November, 2011 was my second trip to Haiti. I was so excited to return, to see how the children at the orphanage where had grown and to be able to provide medical care to as many people as the team possibly could. During my first trip to Haiti this past April, it was like culture shock…to see the mass amount of people living in such deplorable conditions, just hours away from our posh homes and schools. This trip, I was prepared for the sites, the smells and the extreme poverty I would witness. What I wasn’t prepared for was the heart wrenching departure on our final day.

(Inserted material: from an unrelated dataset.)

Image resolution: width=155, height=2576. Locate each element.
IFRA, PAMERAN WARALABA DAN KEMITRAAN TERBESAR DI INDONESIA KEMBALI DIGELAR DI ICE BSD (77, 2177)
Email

Our three clinic days were awesome, located in various areas of Cabaret, the home village to many of our translators and friends. On Sunday, thirteen surgeries were performed in the orphanage play area, this day closed off to curious little eyes. As a Nurse Anesthetist, I was at home in the surgical setting, despite the limited resources typically available to me. I wish I could do anesthesia in that location every day! One of the cases tentatively scheduled for the day was the removal of two sixth fingers on a 10-month-old infant in the orphanage. The baby had arrived at the orphanage since my last visit and I did not know him well. His mother is terminally ill and he was brought to the orphanage as a last resort before malnutrition and disease would take his life. I held him close, hearing a slight runny nose and congestion. He was not, on this day, a good surgical candidate and I postponed his case until one of our surgical teams returns again. That evening, his condition was worsening and I was thankful to have made that decision. I gave him a breathing treatment, hoping to have him improve as the team was leaving early the next morning.
As dawn broke on Monday, I waited to hear the sounds of awakening in the nursery. I crept in and cradled him in my arms….he was burning hot with fever and very congested. The tears, my tears, poured on his face as I knew the van was ready to leave for the airport. I felt so helpless as I took him outside where the team was waiting. With tears in my eyes, I updated Dr. Leo and Dr. Robert on his declining condition. We had to go…the baby wasn’t in distress, which I knew, but I also knew if I just had a little more time, I could help him. I reluctantly and very tearfully handed him back to Bonnie, the resident director, while rattling off a list of things to do for him. I crawled into the van with a broken heart, a waterfall of tears and feeling as if I were abandoning one of my own children. I leaned over to Dr. Robert and said “I hope the van doesn’t start”…just then the engine turned over and we began our departure. And then, they stopped….we had a flat tire! YES!…out the door we went, grabbing the baby on the way. I had just enough time to give him a breathing treatment and medication before I left. I still cried handing him back over, but I knew I had done the best I could. I thought about him all the way home and haven’t’ stopped thinking of him since. This little, helpless boy with the huge beautiful eyes and long eyelashes, is lucky to just have another day. There are so many children just like him in Haiti, but he has my heart forever. I can’t wait to return to Haiti to all the people there. I thank Guiga, Leo, Robert and Tammy for all their hard work and organization and for sharing this part of the world with me.